Statistical thermodynamics of protein stability in mixed aqueous solutions

Biomolecules (such as proteins, DNAs, membranes) are surrounded in most cases by water molecules. Water molecules play crucial role in their function. When ligands bind proteins, water molecules must be expelled from the binding sites, and this is often a bottleneck of binding reactions. When a protein folds, dehydration of hydrophobic (non-polar) side chains is one of the major driving forces. Therefore, counting the number of water molecules released is crucial to the understanding of the mechanism of these processes. Recently, I have developed a rigorous statistical thermodynamic theory on biomolecular solvation in mixed solvents, and have shown that these numbers can be obtained from experiments, by combining volume changes upon these processes with data on structural changes. Based upon these numbers, I will characterise the structure of water in the close vicinity of biomolecules.

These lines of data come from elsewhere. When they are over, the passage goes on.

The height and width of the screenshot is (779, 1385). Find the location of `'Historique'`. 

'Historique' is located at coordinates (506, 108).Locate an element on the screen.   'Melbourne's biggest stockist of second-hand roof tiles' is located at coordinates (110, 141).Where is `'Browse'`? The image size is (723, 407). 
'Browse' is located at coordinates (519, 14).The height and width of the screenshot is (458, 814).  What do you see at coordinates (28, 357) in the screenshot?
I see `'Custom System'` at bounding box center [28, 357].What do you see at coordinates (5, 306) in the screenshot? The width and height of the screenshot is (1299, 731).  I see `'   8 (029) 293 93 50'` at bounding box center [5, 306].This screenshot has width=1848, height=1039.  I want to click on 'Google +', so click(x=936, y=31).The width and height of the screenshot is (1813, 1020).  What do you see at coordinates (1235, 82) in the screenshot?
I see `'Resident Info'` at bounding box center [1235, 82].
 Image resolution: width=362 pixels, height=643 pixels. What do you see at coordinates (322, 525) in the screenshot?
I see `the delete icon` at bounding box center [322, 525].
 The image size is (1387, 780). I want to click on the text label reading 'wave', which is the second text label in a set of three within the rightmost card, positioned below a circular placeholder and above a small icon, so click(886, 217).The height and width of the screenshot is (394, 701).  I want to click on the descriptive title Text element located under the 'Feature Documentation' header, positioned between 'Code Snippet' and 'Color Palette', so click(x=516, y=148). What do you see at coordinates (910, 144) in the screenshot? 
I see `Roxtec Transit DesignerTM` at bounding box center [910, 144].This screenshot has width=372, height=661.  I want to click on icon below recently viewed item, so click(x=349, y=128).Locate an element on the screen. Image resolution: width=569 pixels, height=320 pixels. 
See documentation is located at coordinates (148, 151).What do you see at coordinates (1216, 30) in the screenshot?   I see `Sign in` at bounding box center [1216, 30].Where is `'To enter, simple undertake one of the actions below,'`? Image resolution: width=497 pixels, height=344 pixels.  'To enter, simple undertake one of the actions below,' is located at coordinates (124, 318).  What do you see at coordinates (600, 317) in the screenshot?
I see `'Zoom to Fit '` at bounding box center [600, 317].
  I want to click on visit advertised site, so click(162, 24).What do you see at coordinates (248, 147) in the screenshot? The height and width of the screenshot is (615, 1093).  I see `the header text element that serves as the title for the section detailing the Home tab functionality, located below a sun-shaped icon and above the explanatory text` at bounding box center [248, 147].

This will help understand how water molecules contribute to the biochemical reactions. In addition, the presence of cosolvents, such as salts, osmolytes and other biomolecules, affect the binding and folding of biomolecules. I have shown recently that the numbers of water and cosolvents involved in these processes can be counted by combining the data on volume change, cosolvent-induced shift of equilibrium, and structural information. This theory is applied to explain how proteins are protected from denaturing stresses by osmolytes, how protein-ligand binding is affected by metabolite and salt molecules, and how the presence of other biomolecules affect the stability of proteins.